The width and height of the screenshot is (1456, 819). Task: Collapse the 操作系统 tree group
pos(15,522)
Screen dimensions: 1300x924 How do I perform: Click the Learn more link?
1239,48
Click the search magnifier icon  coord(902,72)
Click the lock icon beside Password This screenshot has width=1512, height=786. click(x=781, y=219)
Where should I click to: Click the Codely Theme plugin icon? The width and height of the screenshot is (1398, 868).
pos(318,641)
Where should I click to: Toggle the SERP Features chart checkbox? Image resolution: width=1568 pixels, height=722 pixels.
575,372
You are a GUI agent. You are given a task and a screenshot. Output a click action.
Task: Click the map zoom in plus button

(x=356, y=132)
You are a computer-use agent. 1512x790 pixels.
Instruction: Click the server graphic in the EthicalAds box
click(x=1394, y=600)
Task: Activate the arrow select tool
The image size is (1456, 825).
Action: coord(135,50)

▸ **ASSIGNED TASK**:
The response should consist of every record, written out exactly as given.

▸ **OUTPUT FOR THIS EXERCISE**:
The width and height of the screenshot is (1456, 819). Task: Collapse the 操作系统 tree group
pos(15,522)
Screen dimensions: 1300x924 How do I perform: Click the Learn more link?
1239,48
Click the search magnifier icon  coord(902,72)
Click the lock icon beside Password This screenshot has width=1512, height=786. click(x=781, y=219)
Where should I click to: Click the Codely Theme plugin icon? The width and height of the screenshot is (1398, 868).
pos(318,641)
Where should I click to: Toggle the SERP Features chart checkbox? Image resolution: width=1568 pixels, height=722 pixels.
575,372
You are a GUI agent. You are given a task and a screenshot. Output a click action.
Task: Click the map zoom in plus button

(x=356, y=132)
You are a computer-use agent. 1512x790 pixels.
Instruction: Click the server graphic in the EthicalAds box
click(x=1394, y=600)
Task: Activate the arrow select tool
The image size is (1456, 825).
Action: coord(135,50)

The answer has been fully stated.